Me di cuenta de que me costaba identificar mis emociones; era experta en conocer las de otros, pero nunca me detenía a pensar en mi mundo emocional. Todo comenzó con un match, una salida en bicicleta, unas risas como siempre. Entonces pensé que sería más de lo mismo y que no tendría sentido. Pero cuando nos estábamos despidiendo, me preguntó: ¿Quién es Marce? Casi por inercia respondí con mi género, edad, nombre, cosas que me gustaban. Desgranó una por una, diciéndome que eso solo eran datos, que le interesaba saber quién era yo de verdad y qué significaba ser yo.
Caló profundo en mí. Me obsesioné con una pregunta que al día de hoy aún no puedo responder, pero que me la cuestiono, ya no sola, sino con él. Abro la ventana, respiro el aire frío y este mismo hiela mi cara. Miro las montañas y sonrío. Doy un beso en sus labios y siento el calor de sus manos entrelazándose con las mías, la sonrisa que me regala y la calidez en sus ojos al mirarme. Agradezco.
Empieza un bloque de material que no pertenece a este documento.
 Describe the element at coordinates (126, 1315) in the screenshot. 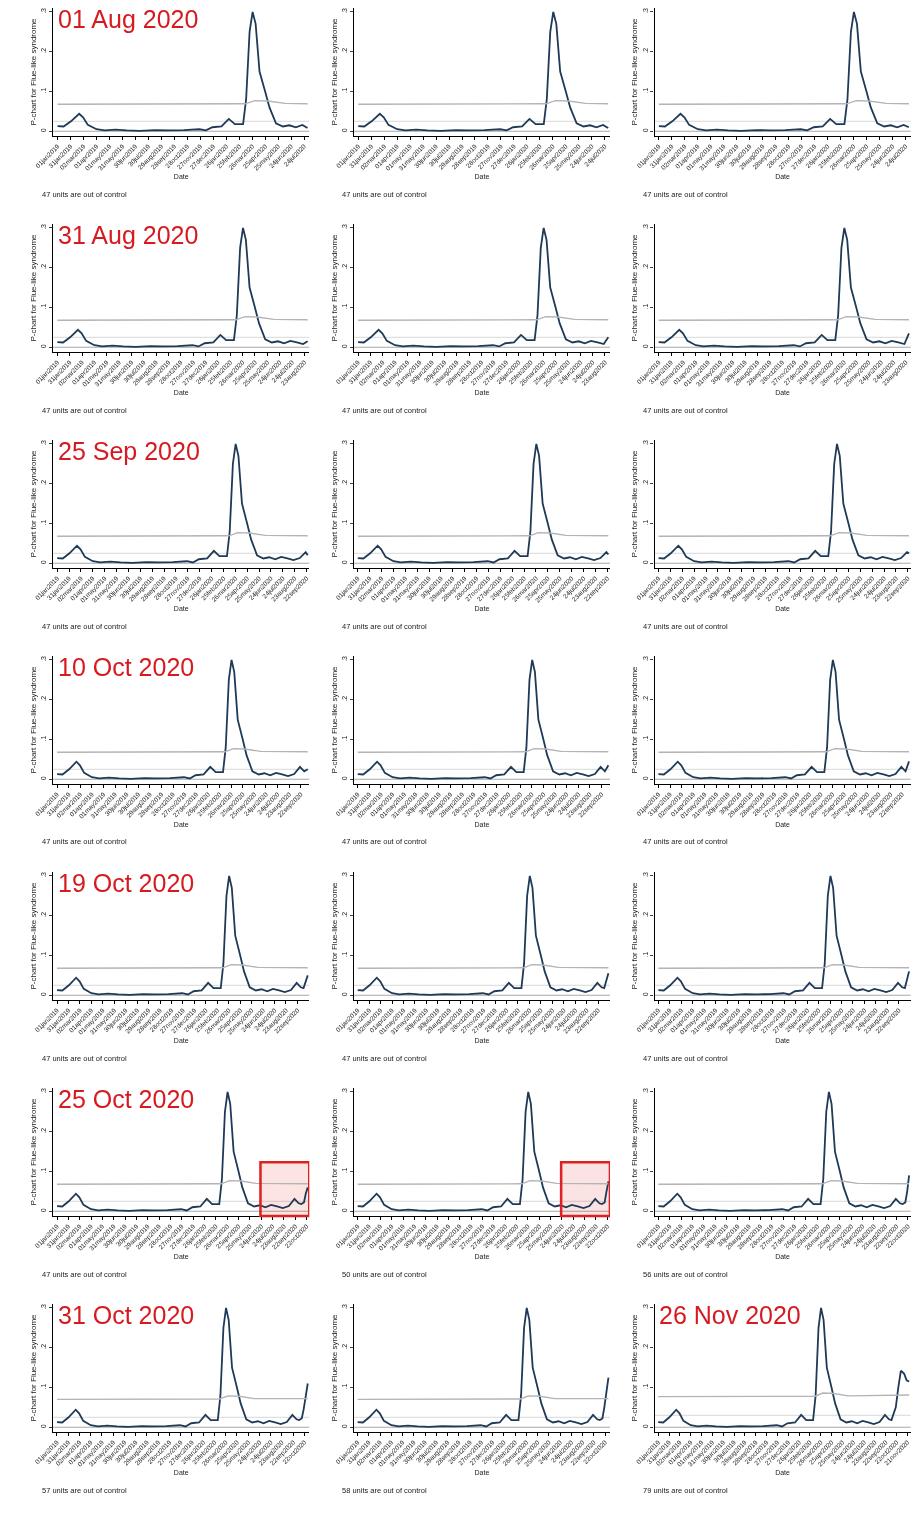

¿Habré aprendido a amar? No lo sé, pero me siento feliz. El ser humano invariablemente navega entre el éxtasis de la felicidad y el arrebato del sufrimiento. Hoy me encuentro plena. Si bien siempre hay un rastro de miedo soplando en mi oído, he bajado mis barreras, he aprendido de la vulnerabilidad. Al parecer, la respuesta es sí. Aprendí a amar.